By Ellen R. Hale
Louisville (Ky.) Medicine, April 2012
David A. Ansell, MD, MPH, visited Louisville in January to offer evidence from his long career as an internist in Chicago for a one-card national health program. Author of the recently published book “County: Life, Death and Politics at Chicago’s Public Hospital,” Dr. Ansell delivered a lecture to University of Louisville medical students and another to the general public. He also spoke at Grand Rounds for the Department of Family and Geriatric Medicine and the Annual Meeting of Physicians for a National Health Program-Kentucky.
Dr. Ansell criticized what he called the “death gap” in the United States – the difference in life expectancy of the insured versus the uninsured. “You can’t explain this by biological differences. The death gap is an issue of poverty, race and lack of insurance,” he said. “As a doctor, it’s completely unacceptable that people should die early simply because they’re poor.”
Dr. Ansell arrived at Cook County Hospital in 1978 for training and worked there 17 years. He then worked at Mount Sinai Hospital, a private safety-net hospital, before his current position as chief medical officer at Rush University Medical Center.
In 1986, he and several colleagues published an article in The New England Journal of Medicine titled “Transfers to a Public Hospital” documenting that 87 percent of patients transferred to County from other emergency departments lacked insurance. Many were unstable at the time of transfer. The article on “patient dumping” drew national media attention and led to Dr. Ansell’s testimony before Congress.
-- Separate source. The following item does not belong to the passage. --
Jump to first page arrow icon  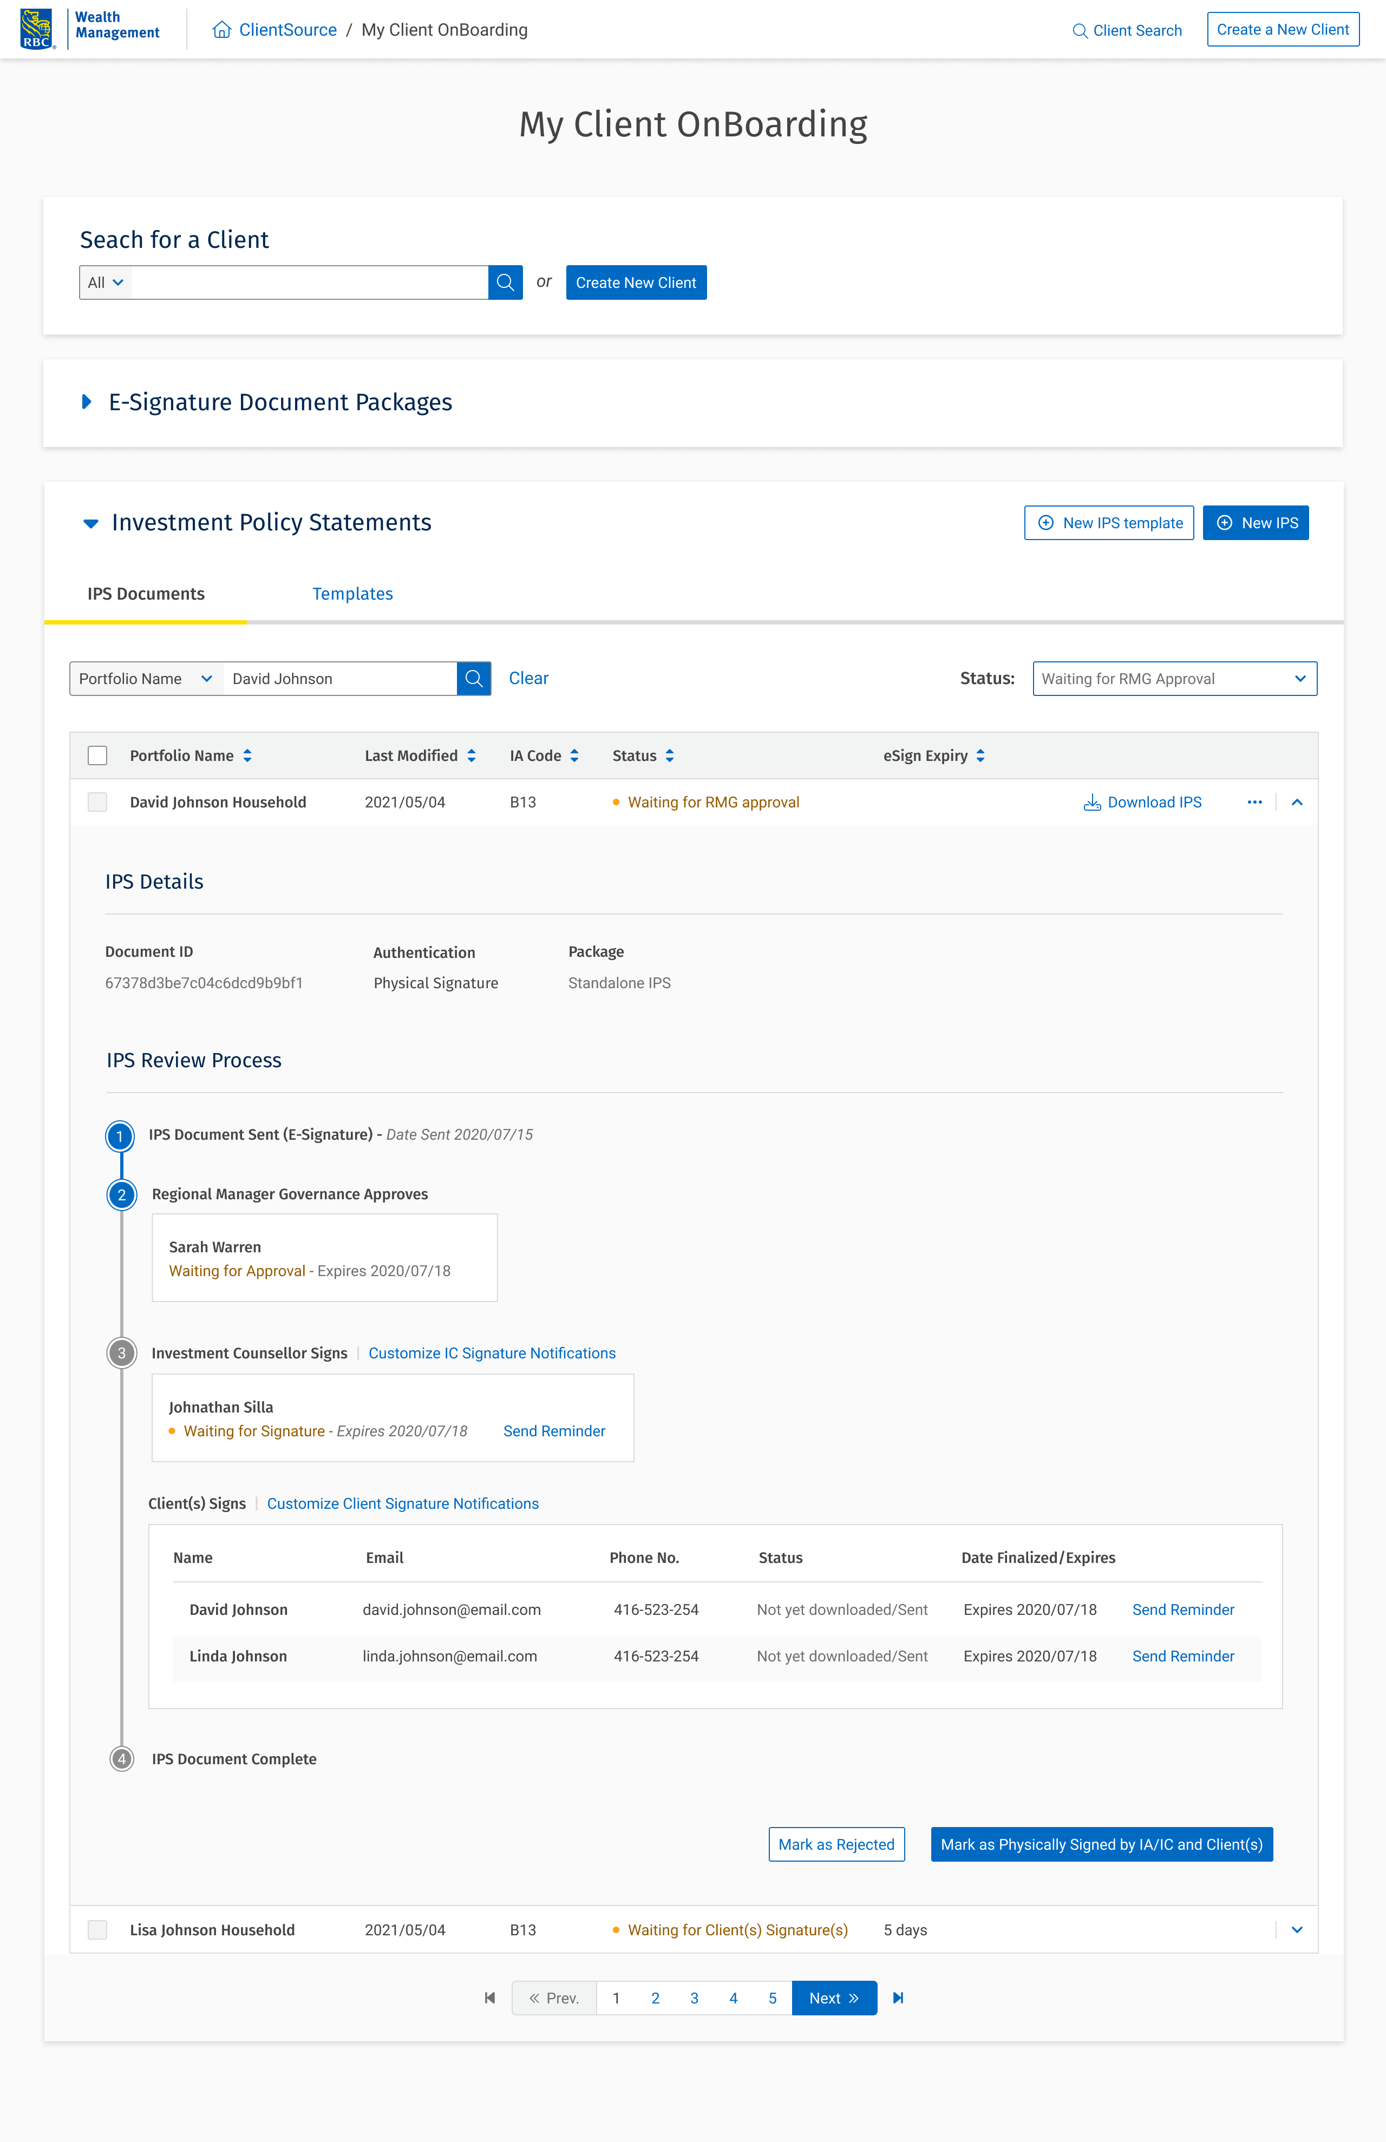(x=490, y=1997)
“We were doctors by day learning medicine but at nighttime saying, ‘OK, what are we going to do to keep the hospital open?’” he said. “It’s one thing to be all high and mighty about policy, but when you have a patient in front of you who needs something and you need to overcome the hurdles to get that patient treated, you can’t help but be moved.”
Through a breast cancer screening program he started, Dr. Ansell has found that mortality rates have decreased for white women while staying the same for black women. The Metropolitan Chicago Breast Cancer Task Force is seeking to decrease the disparity by improving the quality of breast cancer screening and care for minority women.
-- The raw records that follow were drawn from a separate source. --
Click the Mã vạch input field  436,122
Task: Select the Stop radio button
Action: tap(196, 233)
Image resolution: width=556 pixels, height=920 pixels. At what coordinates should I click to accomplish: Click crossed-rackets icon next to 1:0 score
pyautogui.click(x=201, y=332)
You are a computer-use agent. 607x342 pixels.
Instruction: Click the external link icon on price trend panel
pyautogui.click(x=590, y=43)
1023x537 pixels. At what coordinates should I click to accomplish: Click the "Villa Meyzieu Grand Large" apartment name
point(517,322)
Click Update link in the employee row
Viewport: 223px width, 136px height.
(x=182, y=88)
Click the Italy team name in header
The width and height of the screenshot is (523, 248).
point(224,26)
“We have a system that’s completely dependent on whether you have a card or not and what your card says,” Dr. Ansell said. His solution is a one-card “Medicare for all” system, which would be completely private with low administrative costs. He was critical of the Affordable Care Act for expanding Medicaid, which “doesn’t pay doctors,” while failing to address the inequalities in health care coverage that affect the ability to access services.
Asked about the debate in Louisville surrounding University Hospital, Dr. Ansell said that without a national solution, there will need to be a state or local solution. He suggested a hospital tax based on the amount of charity care performed, with revenues going to providers of indigent care. “Many hospitals that serve poor people are struggling to stay open not because of the capability of the administrators, the doctors or the nurses, but because of the design of our health care system and the way that it’s funded,” he said.
Dr. Ansell recognizes that the right to health care remains a political issue among the American people. Until it’s a right, and not a mandate and not a privilege, he said, inequality will persist.
Ellen R. Hale is the communications associate for the Greater Louisville Medical Society. Louisville Medicine is one of the society’s publications.